Time changes perspective
- MJ
- Jun 10
- 2 min read
My book, The Old Town, is set in Jindabyne in the NSW Snowy Mountains. It sits at the southern end of Lake Jindabyne. But this is not the original town. That lies decaying in the mud beneath the waters of the lake.
Old Jindabyne sat on the edge of the Snowy River and was relocated when the river was dammed, and the valley started to flood.
I was twenty years old and at university, when the campaign to stop the damming of the Franklin River in Tasmania happened. I remember attending rallies, holding my ‘No Dam’ cardboard sign and yelling with the best of them. We were all outraged at the thought of the destruction of such a special place. Protesters blockaded the roads and river, stopping construction workers from entering the dam site. They were our heroes. In 1983, the Australian Government took the case to the High Court and won, forcing the Tasmanian Government to abandon its project. Around the same time, the wilderness area around the Franklin River was listed as a protected UNESCO World Heritage Site.

A mere five years later, I spent ten days whitewater rafting down the Franklin, soaking up the beauty of that amazing place. Tannin-stained water, crystal-clear, and cold enough to make your teeth ache. Towering ferns and moss-draped trees and days of misty angel rain that clung to everything. It was hard to believe that anyone would want to destroy such a pristine and stunningly beautiful part of the world.
While writing The Old Town, I read quite a bit about the Snowy Mountain Hydro Scheme and was staggered at the sheer scale of the project. It blew me away! Over twenty-five years, more than one hundred thousand workers, mostly new migrants from over 30 different countries, built 8 power stations, 16 dams, 80 kilometres of aqueducts, 145 kilometres of interconnected tunnels, and 1,600 kilometres of roads and railway tracks. What an incredible feat of engineering!

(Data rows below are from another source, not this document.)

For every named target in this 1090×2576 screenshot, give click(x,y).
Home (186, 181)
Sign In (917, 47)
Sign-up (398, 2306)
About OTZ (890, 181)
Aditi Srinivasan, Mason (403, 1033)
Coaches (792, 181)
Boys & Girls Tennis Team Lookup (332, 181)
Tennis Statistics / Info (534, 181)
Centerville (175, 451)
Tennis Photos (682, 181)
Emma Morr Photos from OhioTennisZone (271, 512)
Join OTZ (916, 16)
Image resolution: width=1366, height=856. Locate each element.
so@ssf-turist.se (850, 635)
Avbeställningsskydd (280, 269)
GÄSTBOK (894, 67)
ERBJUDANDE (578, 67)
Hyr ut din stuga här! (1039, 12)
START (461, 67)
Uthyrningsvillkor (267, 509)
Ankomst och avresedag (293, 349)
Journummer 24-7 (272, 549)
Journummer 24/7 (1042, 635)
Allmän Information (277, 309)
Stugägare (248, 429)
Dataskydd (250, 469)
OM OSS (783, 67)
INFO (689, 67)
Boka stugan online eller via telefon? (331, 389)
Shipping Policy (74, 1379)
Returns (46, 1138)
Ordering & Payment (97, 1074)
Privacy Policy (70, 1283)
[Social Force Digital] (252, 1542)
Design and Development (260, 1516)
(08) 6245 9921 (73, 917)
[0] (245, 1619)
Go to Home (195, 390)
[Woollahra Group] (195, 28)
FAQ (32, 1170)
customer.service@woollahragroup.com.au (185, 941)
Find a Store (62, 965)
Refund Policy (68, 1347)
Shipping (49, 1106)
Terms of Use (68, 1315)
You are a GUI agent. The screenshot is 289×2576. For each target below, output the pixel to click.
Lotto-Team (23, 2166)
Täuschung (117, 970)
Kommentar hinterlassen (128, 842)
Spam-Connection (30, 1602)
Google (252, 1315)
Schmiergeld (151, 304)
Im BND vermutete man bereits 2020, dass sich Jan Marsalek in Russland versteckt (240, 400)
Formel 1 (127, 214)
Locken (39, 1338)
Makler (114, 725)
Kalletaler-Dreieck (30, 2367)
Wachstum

During my research, I was particularly captured by the photos of old Jindabyne and the stories told by some of the original residents, of living there before it disappeared under the rising water.
It made me wonder if the Snowy Scheme had been conceived thirty years later would it too have been the subject of protests and opposition? Was it just timing, that had one project go ahead and the other fail? Australia in the 1940s, when the idea of the Snowy Scheme was born, was a very different place to the Australia of the early eighties, when environmental issues were prominent and ordinary people leapt into action to save important natural sites.
Who can say which is right? Perhaps both were … for their time and place.